Stored data entries

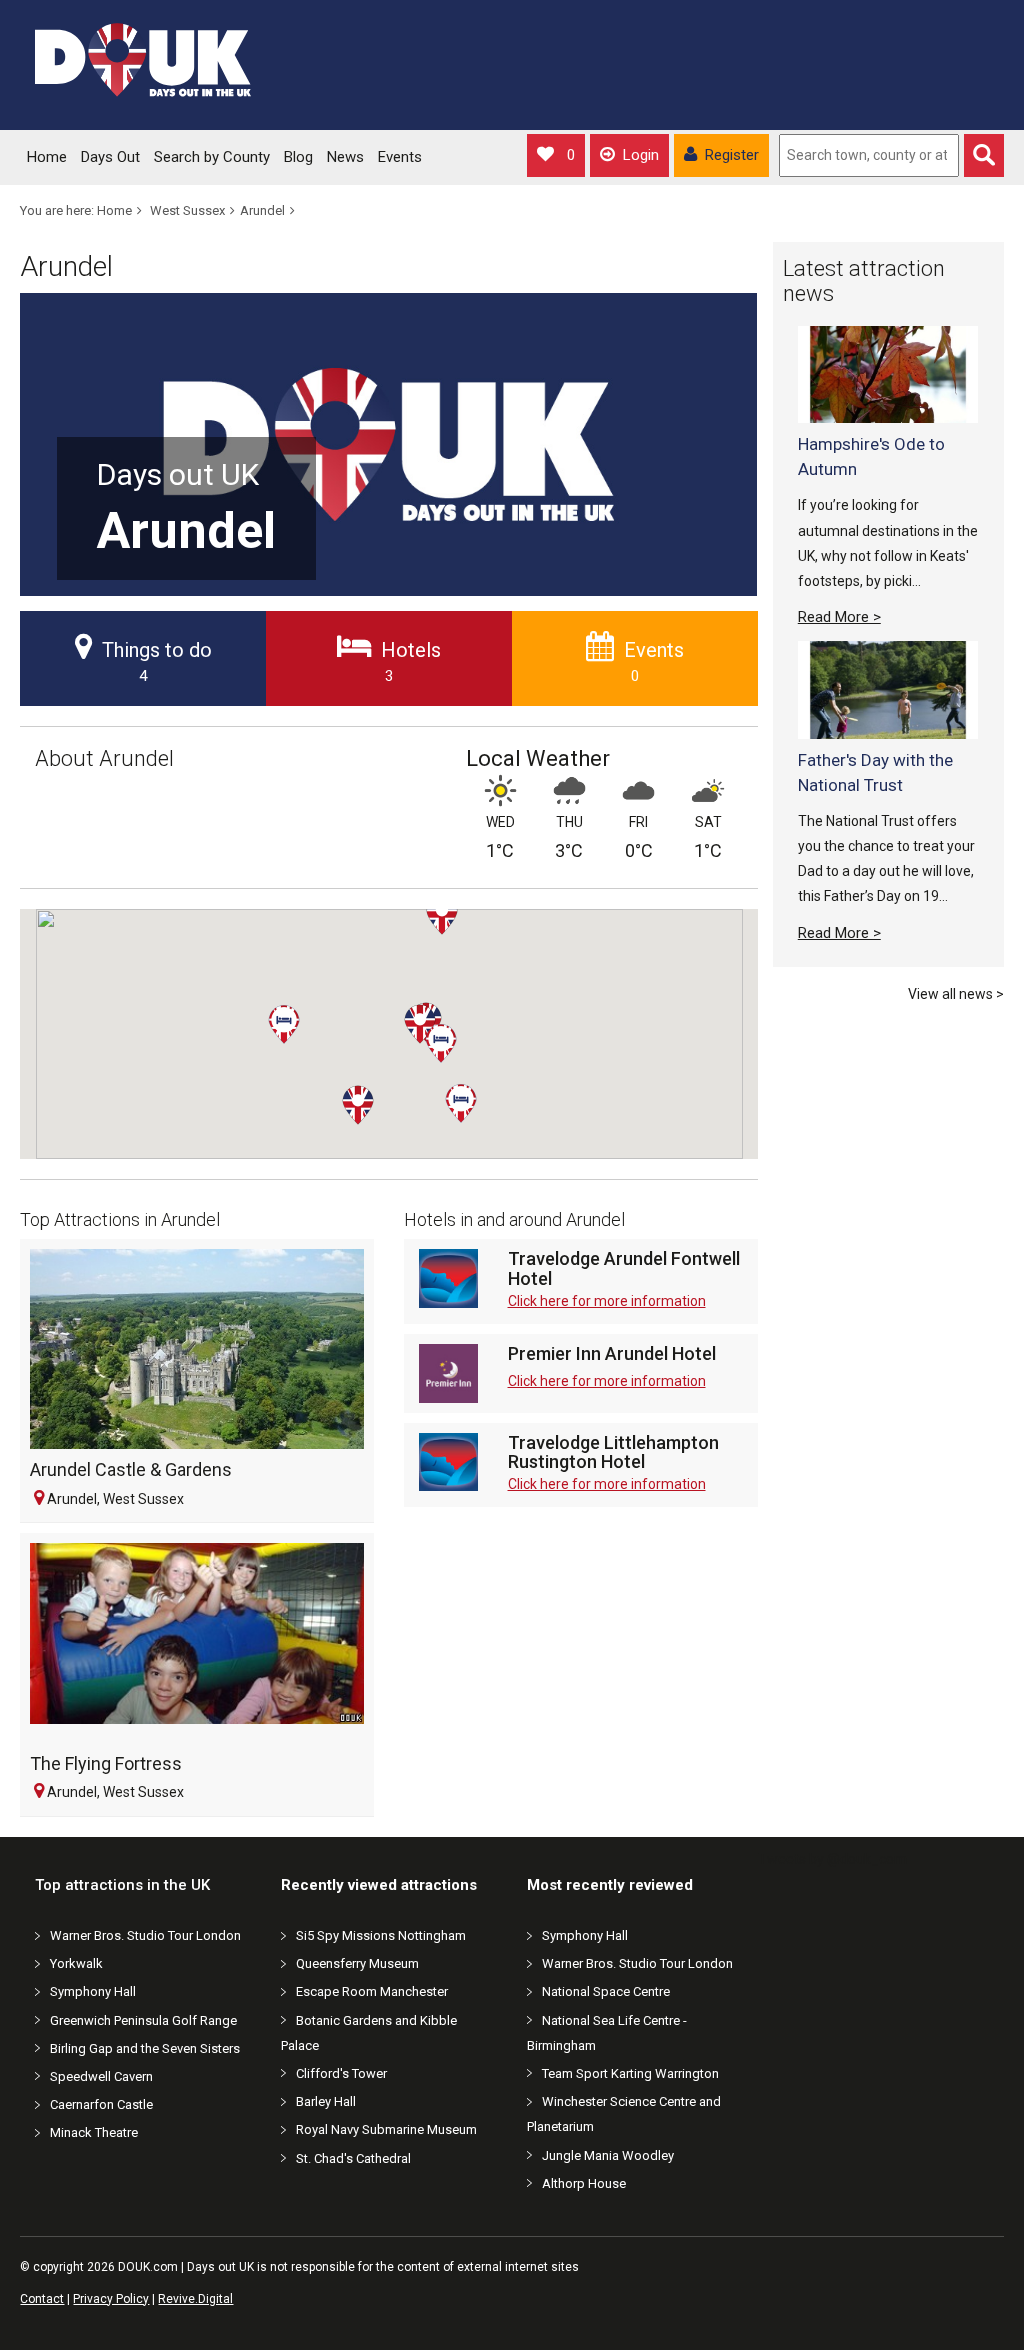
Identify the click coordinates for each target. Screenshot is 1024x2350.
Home (47, 157)
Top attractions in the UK (122, 1885)
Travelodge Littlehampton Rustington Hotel (613, 1453)
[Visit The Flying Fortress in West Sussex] (197, 1643)
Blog (298, 157)
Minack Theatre (94, 2132)
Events (400, 157)
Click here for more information (607, 1301)
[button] (458, 935)
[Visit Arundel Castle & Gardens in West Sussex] (197, 1349)
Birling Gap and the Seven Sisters (145, 2048)
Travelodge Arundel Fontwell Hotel (624, 1269)
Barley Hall (326, 2101)
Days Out (110, 157)
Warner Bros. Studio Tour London (145, 1935)
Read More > (839, 617)
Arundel (262, 210)
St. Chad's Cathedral (353, 2158)
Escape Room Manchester (372, 1991)
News (345, 157)
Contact (42, 2299)
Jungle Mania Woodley (608, 2155)
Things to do (157, 661)
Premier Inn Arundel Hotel (612, 1354)
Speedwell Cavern (101, 2076)
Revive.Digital (195, 2299)
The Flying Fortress (106, 1763)
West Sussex (187, 210)
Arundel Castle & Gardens (131, 1469)
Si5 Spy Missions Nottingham (381, 1935)
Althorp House (584, 2183)
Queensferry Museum (357, 1963)
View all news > (956, 994)
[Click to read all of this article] (888, 374)
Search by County (212, 157)
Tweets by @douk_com (832, 1859)
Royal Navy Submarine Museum (386, 2129)
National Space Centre (606, 1991)
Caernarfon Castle (101, 2104)
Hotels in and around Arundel (514, 1219)
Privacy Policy (111, 2299)
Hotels (411, 661)
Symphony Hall (93, 1991)
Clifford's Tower (341, 2073)
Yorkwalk (76, 1963)
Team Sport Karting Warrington (630, 2073)
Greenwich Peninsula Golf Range (143, 2020)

== PROMPT ==
Print all the lines above exactly as they are, but without the pictures.

== REPLY ==
Identify the click coordinates for each target. Screenshot is 1024x2350.
Home (47, 157)
Top attractions in the UK (122, 1885)
Travelodge Littlehampton Rustington Hotel (613, 1453)
[Visit The Flying Fortress in West Sussex] (197, 1643)
Blog (298, 157)
Minack Theatre (94, 2132)
Events (400, 157)
Click here for more information (607, 1301)
[button] (458, 935)
[Visit Arundel Castle & Gardens in West Sussex] (197, 1349)
Birling Gap and the Seven Sisters (145, 2048)
Travelodge Arundel Fontwell Hotel (624, 1269)
Barley Hall (326, 2101)
Days Out (110, 157)
Warner Bros. Studio Tour London (145, 1935)
Read More > (839, 617)
Arundel (262, 210)
St. Chad's Cathedral (353, 2158)
Escape Room Manchester (372, 1991)
News (345, 157)
Contact (42, 2299)
Jungle Mania Woodley (608, 2155)
Things to do (157, 661)
Premier Inn Arundel Hotel (612, 1354)
Speedwell Cavern (101, 2076)
Revive.Digital (195, 2299)
The Flying Fortress (106, 1763)
West Sussex (187, 210)
Arundel Castle & Gardens (131, 1469)
Si5 Spy Missions Nottingham (381, 1935)
Althorp House (584, 2183)
Queensferry Museum (357, 1963)
View all news > (956, 994)
[Click to read all of this article] (888, 374)
Search by County (212, 157)
Tweets by @douk_com (832, 1859)
Royal Navy Submarine Museum (386, 2129)
National Space Centre (606, 1991)
Caernarfon Castle (101, 2104)
Hotels in and around Arundel (514, 1219)
Privacy Policy (111, 2299)
Hotels (411, 661)
Symphony Hall (93, 1991)
Clifford's Tower (341, 2073)
Yorkwalk (76, 1963)
Team Sport Karting Warrington (630, 2073)
Greenwich Peninsula Golf Range (143, 2020)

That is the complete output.